OBJECTIVE: Repeat the records below word for word, beginning at the line that contains "The width and" and continuing through the end of the records. Leave the pictures out.

Start of INPUT DATA

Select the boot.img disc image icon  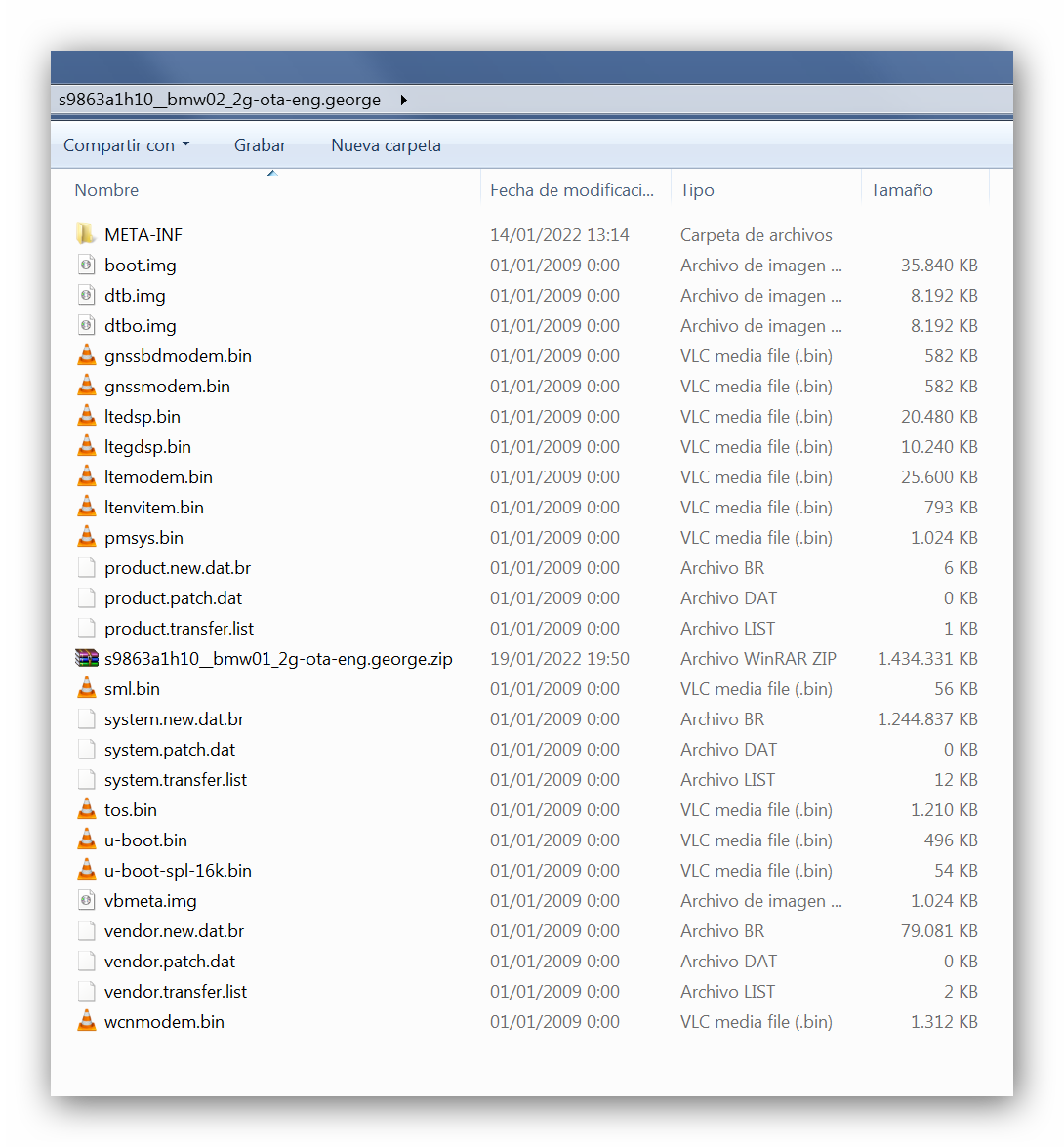click(86, 265)
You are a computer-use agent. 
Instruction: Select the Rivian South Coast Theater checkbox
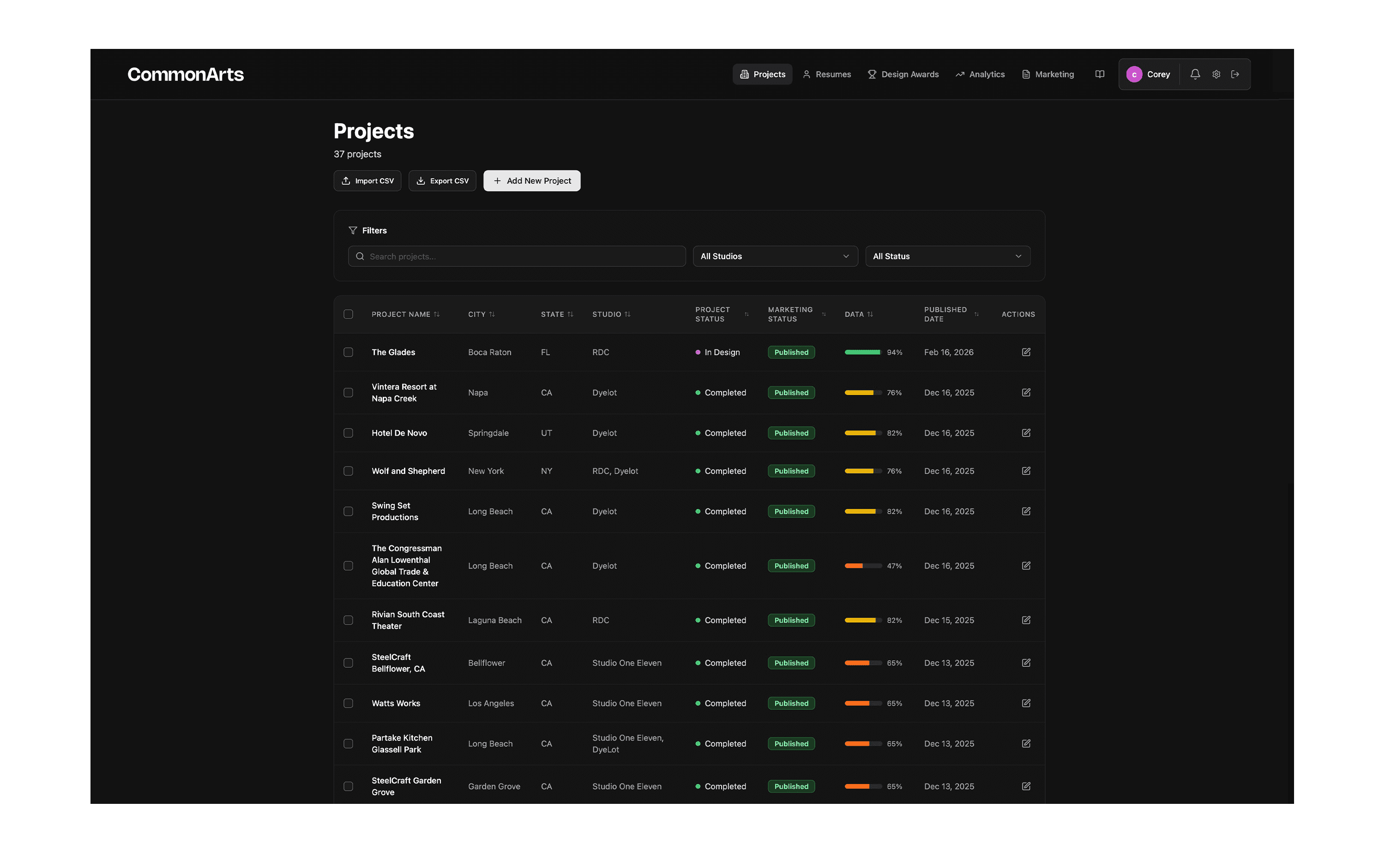[x=348, y=620]
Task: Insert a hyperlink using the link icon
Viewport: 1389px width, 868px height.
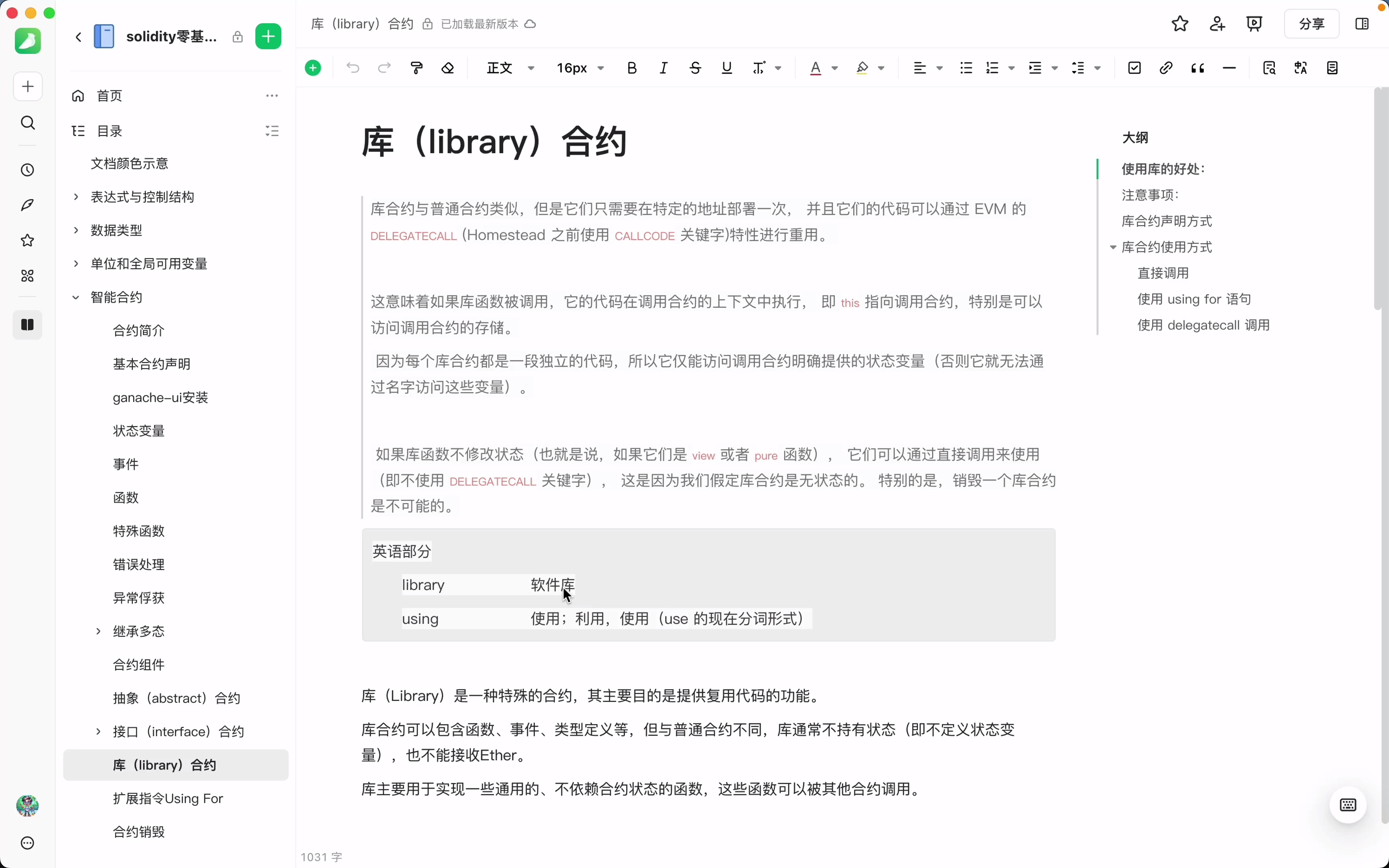Action: click(x=1166, y=68)
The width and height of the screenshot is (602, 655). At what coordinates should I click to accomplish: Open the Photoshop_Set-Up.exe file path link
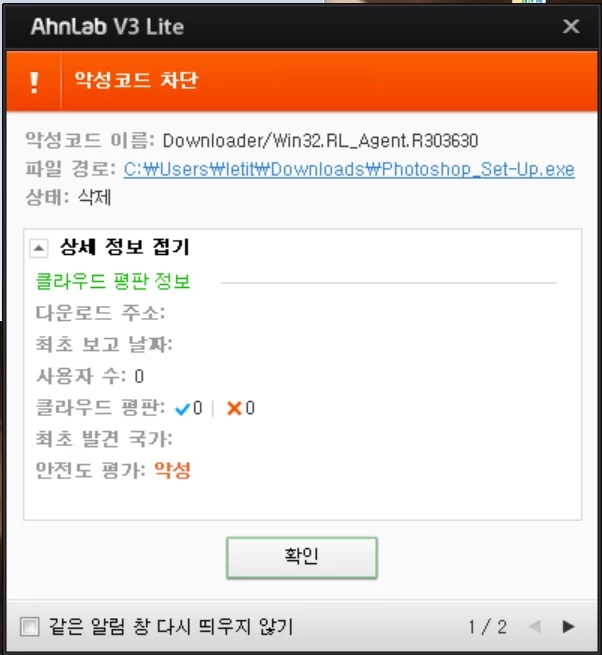349,169
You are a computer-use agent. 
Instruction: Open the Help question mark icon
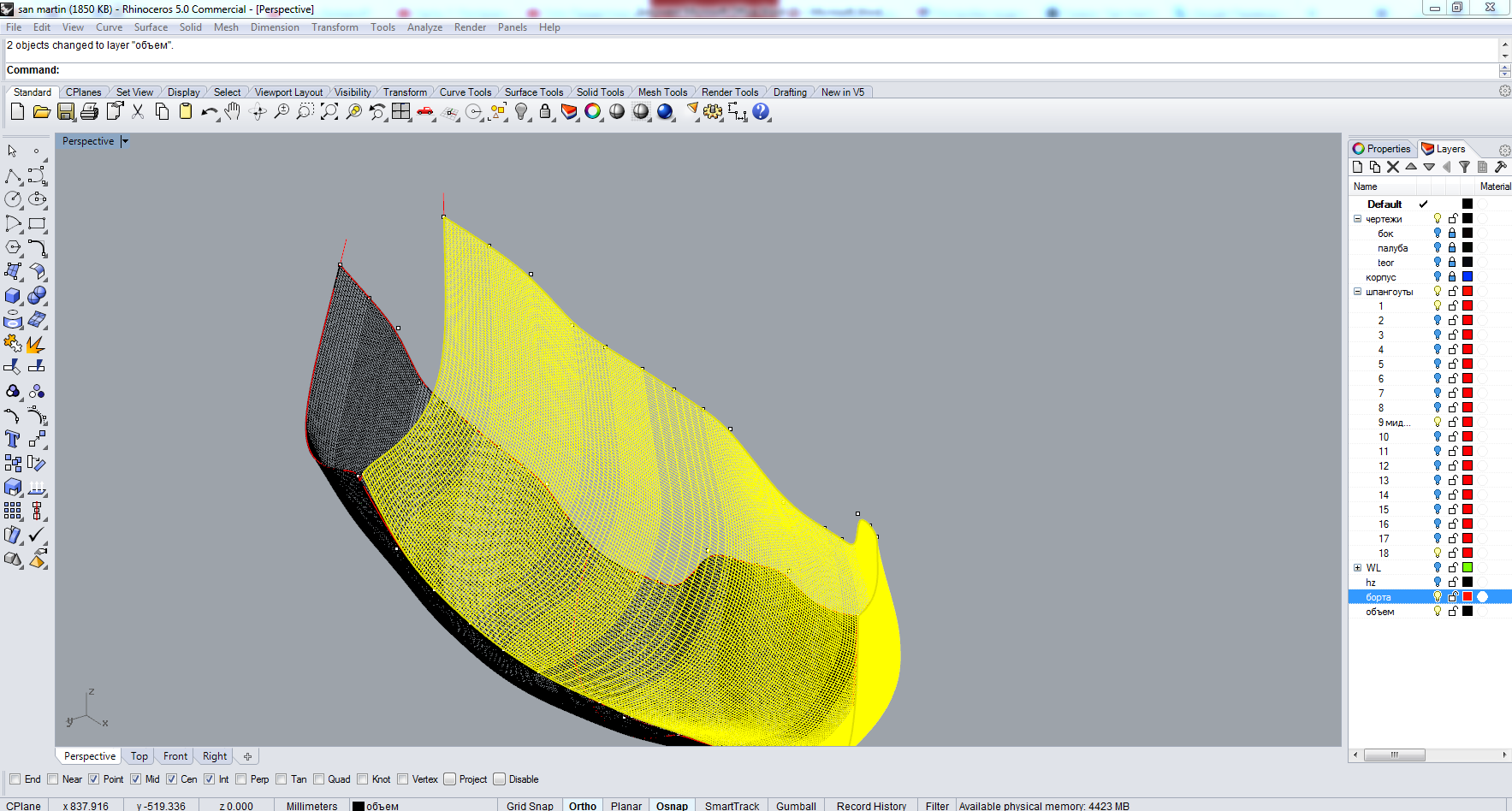[761, 112]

End of INPUT DATA

TASK SOLUTION:
The width and height of the screenshot is (602, 655). At what coordinates should I click to accomplish: Open the Photoshop_Set-Up.exe file path link
349,169
You are a computer-use agent. 
Instruction: Open the Help question mark icon
[761, 112]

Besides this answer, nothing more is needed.